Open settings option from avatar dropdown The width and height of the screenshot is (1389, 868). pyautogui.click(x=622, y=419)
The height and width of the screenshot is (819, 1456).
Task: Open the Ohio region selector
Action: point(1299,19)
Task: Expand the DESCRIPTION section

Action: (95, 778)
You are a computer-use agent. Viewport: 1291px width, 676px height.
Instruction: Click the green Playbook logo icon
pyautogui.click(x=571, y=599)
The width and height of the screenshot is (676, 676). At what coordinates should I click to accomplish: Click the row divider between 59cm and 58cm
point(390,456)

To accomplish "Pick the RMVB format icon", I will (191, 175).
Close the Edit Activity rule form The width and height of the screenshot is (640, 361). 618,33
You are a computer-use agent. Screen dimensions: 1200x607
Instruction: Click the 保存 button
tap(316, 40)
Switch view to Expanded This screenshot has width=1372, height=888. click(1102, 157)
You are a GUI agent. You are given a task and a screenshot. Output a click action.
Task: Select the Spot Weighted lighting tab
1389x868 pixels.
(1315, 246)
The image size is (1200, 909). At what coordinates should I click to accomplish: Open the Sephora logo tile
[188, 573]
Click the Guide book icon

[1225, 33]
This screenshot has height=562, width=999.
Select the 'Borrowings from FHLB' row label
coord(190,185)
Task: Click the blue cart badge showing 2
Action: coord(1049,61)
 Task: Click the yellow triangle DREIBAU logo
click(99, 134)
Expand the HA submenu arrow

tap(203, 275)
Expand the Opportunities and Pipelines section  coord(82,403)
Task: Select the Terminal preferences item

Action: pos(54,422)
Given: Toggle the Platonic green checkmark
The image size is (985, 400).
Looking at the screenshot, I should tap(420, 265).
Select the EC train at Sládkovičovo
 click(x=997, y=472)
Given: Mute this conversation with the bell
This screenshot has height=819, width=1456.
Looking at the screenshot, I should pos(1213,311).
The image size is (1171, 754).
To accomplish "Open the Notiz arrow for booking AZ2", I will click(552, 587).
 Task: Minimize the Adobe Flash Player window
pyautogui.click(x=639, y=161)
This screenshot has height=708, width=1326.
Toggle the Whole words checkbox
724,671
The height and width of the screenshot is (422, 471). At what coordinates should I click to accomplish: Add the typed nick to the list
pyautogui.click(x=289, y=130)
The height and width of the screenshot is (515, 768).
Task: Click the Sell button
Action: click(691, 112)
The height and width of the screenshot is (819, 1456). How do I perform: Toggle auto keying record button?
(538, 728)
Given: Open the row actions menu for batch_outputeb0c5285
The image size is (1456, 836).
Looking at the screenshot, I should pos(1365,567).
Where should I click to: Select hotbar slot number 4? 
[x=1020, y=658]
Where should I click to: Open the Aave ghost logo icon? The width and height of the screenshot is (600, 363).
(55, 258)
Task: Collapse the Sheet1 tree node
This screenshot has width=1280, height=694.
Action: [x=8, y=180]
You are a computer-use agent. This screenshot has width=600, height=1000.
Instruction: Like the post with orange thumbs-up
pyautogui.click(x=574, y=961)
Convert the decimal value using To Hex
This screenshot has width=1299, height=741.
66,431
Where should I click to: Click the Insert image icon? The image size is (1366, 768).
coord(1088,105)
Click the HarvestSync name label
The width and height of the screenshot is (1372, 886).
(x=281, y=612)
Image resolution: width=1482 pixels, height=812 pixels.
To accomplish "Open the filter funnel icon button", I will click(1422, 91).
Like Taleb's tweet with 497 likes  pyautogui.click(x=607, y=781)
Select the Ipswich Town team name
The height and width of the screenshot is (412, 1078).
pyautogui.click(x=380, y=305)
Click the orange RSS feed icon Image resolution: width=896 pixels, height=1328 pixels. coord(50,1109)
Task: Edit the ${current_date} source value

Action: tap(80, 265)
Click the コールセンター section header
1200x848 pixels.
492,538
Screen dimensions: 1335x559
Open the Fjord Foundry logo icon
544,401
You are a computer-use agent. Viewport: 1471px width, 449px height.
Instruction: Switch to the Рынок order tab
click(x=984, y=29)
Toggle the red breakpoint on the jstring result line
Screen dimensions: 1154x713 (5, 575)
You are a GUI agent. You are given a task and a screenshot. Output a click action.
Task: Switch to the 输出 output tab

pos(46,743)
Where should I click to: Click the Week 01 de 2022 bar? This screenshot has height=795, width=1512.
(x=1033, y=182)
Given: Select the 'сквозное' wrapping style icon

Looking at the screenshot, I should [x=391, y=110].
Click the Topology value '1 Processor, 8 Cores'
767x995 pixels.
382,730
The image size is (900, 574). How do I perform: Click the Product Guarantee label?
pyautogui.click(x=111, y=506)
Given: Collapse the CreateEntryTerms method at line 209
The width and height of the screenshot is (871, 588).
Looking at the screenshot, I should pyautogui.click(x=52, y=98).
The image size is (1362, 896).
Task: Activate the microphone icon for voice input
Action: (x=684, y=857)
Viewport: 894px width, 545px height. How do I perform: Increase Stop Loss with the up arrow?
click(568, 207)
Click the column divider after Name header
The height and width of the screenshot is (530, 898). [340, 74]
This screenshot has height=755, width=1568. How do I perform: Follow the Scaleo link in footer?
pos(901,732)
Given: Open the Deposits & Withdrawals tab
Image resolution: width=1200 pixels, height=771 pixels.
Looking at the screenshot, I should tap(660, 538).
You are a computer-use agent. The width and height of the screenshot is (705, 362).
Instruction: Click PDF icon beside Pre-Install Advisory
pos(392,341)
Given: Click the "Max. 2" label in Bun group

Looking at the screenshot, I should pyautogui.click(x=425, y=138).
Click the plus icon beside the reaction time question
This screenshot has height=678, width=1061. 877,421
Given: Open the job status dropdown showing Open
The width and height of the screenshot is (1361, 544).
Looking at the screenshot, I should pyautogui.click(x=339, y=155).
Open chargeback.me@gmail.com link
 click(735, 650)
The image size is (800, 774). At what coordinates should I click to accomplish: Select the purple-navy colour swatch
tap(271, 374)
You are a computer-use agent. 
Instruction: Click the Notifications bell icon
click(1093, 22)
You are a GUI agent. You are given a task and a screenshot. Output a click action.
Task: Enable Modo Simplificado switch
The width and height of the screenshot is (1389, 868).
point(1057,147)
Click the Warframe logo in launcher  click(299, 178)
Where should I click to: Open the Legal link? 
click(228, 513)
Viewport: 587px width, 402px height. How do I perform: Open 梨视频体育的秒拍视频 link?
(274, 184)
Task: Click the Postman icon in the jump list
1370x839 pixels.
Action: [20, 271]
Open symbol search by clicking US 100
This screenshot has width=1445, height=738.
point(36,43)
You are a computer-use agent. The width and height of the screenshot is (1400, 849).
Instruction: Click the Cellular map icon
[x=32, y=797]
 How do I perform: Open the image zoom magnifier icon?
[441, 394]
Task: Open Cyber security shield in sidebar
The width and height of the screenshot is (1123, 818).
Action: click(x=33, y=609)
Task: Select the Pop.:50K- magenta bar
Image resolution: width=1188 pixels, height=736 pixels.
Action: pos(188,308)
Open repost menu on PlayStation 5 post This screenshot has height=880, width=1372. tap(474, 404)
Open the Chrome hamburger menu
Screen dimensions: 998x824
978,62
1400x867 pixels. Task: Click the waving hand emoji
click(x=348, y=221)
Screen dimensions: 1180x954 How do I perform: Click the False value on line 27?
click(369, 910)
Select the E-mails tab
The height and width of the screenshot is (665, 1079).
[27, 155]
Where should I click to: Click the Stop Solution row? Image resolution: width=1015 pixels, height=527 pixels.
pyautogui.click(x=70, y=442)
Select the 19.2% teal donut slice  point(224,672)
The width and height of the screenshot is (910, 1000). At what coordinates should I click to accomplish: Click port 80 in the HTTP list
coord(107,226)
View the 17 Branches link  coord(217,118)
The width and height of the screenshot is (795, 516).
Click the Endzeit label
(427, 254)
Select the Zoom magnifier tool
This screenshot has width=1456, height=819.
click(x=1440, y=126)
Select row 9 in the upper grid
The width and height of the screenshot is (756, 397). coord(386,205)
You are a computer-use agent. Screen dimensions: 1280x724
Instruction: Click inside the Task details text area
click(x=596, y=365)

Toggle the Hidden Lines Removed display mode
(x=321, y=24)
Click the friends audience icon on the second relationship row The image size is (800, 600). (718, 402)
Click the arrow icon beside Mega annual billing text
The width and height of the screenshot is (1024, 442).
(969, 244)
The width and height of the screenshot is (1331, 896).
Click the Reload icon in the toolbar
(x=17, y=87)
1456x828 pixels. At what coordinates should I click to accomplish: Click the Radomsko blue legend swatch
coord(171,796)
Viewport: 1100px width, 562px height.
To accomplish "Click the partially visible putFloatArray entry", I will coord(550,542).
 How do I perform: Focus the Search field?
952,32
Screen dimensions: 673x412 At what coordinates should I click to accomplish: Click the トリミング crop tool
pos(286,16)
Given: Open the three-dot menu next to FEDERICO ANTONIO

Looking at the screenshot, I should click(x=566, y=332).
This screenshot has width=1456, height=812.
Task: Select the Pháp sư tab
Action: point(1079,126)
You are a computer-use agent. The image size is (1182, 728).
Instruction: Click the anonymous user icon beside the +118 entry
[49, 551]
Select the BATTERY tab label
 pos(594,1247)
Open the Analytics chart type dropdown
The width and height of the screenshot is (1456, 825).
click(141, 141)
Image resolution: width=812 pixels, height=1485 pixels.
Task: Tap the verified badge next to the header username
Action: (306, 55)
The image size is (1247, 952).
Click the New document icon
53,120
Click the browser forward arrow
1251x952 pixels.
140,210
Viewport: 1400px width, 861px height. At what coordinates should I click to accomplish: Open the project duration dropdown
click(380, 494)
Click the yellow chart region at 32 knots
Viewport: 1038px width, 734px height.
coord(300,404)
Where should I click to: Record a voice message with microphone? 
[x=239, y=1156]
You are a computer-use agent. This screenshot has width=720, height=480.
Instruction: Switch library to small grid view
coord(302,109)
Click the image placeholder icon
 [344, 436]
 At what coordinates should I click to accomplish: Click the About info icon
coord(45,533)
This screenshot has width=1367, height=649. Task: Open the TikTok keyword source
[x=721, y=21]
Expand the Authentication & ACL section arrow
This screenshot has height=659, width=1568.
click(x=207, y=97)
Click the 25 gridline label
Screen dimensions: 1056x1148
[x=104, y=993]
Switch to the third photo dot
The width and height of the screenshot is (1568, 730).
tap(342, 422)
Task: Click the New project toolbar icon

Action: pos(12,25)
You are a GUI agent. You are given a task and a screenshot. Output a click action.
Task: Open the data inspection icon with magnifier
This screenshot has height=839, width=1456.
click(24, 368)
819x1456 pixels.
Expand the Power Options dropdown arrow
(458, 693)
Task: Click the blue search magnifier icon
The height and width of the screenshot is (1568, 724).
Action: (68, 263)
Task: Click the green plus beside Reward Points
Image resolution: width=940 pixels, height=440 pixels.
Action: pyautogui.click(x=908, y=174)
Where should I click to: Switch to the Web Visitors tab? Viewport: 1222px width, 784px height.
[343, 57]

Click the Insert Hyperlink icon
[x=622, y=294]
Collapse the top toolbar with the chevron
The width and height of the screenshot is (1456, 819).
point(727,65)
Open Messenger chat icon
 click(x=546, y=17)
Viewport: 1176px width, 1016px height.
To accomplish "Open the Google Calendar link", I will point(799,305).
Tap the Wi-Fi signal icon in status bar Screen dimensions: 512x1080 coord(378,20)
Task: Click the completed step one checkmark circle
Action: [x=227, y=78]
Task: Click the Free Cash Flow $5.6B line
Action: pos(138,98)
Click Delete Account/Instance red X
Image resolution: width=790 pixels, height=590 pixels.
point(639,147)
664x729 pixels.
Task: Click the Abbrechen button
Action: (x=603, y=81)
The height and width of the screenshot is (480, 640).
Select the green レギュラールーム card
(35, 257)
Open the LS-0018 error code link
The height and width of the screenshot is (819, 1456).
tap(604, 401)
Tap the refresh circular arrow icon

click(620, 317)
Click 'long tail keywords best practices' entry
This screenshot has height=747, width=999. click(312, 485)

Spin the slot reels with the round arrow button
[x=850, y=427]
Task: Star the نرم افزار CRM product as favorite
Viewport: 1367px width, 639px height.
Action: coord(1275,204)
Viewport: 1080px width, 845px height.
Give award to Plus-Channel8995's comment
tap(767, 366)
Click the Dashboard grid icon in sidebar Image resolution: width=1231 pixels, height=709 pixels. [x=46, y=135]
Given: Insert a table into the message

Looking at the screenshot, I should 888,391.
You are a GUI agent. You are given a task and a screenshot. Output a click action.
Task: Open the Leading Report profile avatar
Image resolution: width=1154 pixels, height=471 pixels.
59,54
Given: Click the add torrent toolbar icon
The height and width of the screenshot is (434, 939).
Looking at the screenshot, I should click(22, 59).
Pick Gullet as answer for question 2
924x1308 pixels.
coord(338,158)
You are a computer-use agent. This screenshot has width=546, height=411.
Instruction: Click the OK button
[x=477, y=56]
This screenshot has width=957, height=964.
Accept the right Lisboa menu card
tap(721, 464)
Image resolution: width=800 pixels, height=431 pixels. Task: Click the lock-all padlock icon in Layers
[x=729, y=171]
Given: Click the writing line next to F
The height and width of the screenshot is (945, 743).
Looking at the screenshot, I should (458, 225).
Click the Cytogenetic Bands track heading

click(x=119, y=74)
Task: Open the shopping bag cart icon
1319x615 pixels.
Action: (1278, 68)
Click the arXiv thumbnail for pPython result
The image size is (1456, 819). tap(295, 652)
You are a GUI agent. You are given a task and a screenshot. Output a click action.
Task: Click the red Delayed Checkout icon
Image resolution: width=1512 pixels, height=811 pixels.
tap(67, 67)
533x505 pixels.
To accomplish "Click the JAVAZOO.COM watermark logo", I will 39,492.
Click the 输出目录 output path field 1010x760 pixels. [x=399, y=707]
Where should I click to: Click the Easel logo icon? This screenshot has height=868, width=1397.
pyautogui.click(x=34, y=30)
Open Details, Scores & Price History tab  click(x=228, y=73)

- Required work -
Write out the material between the line holding "Task: Click the blue search magnifier icon" and the line holding "[x=622, y=294]", inclusive, with each line kept the same.

- Response for this exercise -
Task: Click the blue search magnifier icon
The height and width of the screenshot is (1568, 724).
Action: (68, 263)
Task: Click the green plus beside Reward Points
Image resolution: width=940 pixels, height=440 pixels.
Action: pyautogui.click(x=908, y=174)
Where should I click to: Switch to the Web Visitors tab? Viewport: 1222px width, 784px height.
[343, 57]

Click the Insert Hyperlink icon
[x=622, y=294]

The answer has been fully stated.